Sınav kaygısı ortaokul öğrencilerine kadar indi
Önceden üniversite yerleştirme sınavına hazırlık sürecinde sınav kaygısı ile destek almaya gelen gençler ve ailelerinden söz ederken şimdilerde bu ortaokul öğrencilerine kadar inmiştir.
Büyümenin en hızlı gerçekleştiği dönemlerden biri olan ve aynı anda fiziksel, zihinsel, duygusal ve hormonal açıdan birçok değişiklikle karşı karşıya kalan gencin, çocukluktan yetişkinliğe geçiş köprüsünde araya sıkışan ve kendini bulmaya çalışan kimlik sürecinin bir yansımasıdır ergenlik.

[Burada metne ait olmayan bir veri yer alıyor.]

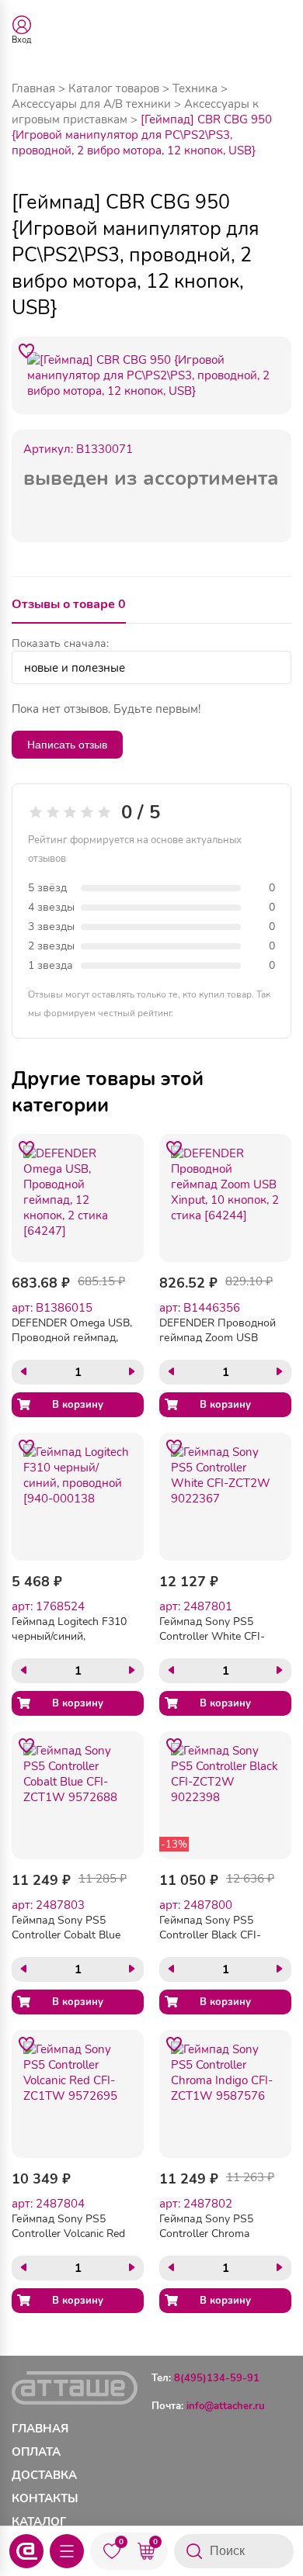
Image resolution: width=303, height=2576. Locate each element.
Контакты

Ergenlik döneminde sınav kaygısı
Bu dönem ile çakışan sınavlar kendini göstermek, kanıtlamak ve kabullendirmek gibi meseleleri olan genç açısından oldukça kaygı yaratıcı bir unsur olabilmektedir. Sınavın öğrenci üzerinde yarattığı algı; ”Test ediliyorum, sınavlarla birlikte test edilen sadece bilgi birikimim değil aynı zamanda kişiliğim, arkadaş ilişkilerim, aile ilişkilerim, statüm.” “Sınavlardan düşük not almam demek; bana güvenen öğretmenlerimin, ailemin gözünde değer kaybetmem demek. “
Tüm bunlar bu sürece yıllarca hem maddi hem de manevi olarak yatırım yapmış olan anne-babaların çabaları ve isteyerek veya istemeden gencin üzerinde kurulan baskı ile birleşerek sınav kaygısı dediğimiz başlık altında gencin düşünce, duygu ve davranışlarını etkileyen ve bir kısır döngüde kendini tekrar eden bir duruma dönüşmektedir.
Bedensel tepkiler konsantrasyonu olumsuz etkiliyor
Belli bir olay ve durum karşısında kişinin geliştirdiği kaygı minimum düzeyde beklenen ve vücudun kendini tehlikelere karşı hazırlaması için savunma düzeneği iken başarıyı destekleyen motivasyonu da sağlayan bir işleyiştir. Ancak belli bir düzeyin üzerine çıkan kaygı artık beynin işleyişini olumsuz etkilemeye ve zihni sürekli meşgul eden düşüncelere, bedensel tepkilere, kaçınma davranışlarına yol açmaktadır. Mide bulantısı, el titremesi, nefes düzensizlikleri, kalp çarpıntısı, kontrol dışı bağırsak hareketleri gibi bedensel tepkiler dikkat ve konsantrasyonu da olumsuz yönde etkileyerek başında korkulan ve kaçınmak istenen durumun gerçekleşmesine yani başarısızlığa sebep olur.
Sınav kaygısının kaynağının bulunması ilerlenecek yönün aydınlatılmasını sağlar
Sınav kaygısı yaşayan bir genç için, çalışma alışkanlıklarının, zaman yönetiminin, kendilikle ilgili mükemmeliyetçi yaklaşımın, görev ve sorumlulukları erteleme durumunun, başarısız olma ve değerlendirilme ile ilgili korkuların, aile ve çevrenin beklentilerinin, geleceğe yönelik düşünce ve inançların üzerinde değerlendirmeler yapılması ve bu başlıkların yeniden yapılandırılması gerekmektedir.
Ergenlik dönemine denk gelen sınavlar birey açısından sorunu ayrıca büyütmekte
Öyle ki sınav kaygısı psikoterapi merkezlerine başvurularda önde gelen şikâyet nedenlerinden bir tanesi olup çoğu zaman tedavi gerektiren sadece sınav algısı olmaktan çıkıp, beden algısı, depresif duygulanım, genelleştirilen kaygılar, aile ve arkadaş ilişkileri gibi birçok alt başlığı kapsayabilmektedir.
Destek arayışına çıkan anne-baba ve genç için ortak motivasyon ve anne-baba tarafından sorunun sahiplenilmesi, sadece öğrenci üzerinden gitmek yerine “Bu bizim sorunumuz, neler yapabiliriz?” bakış açısının gence daha faydalı olduğu bilinmektedir.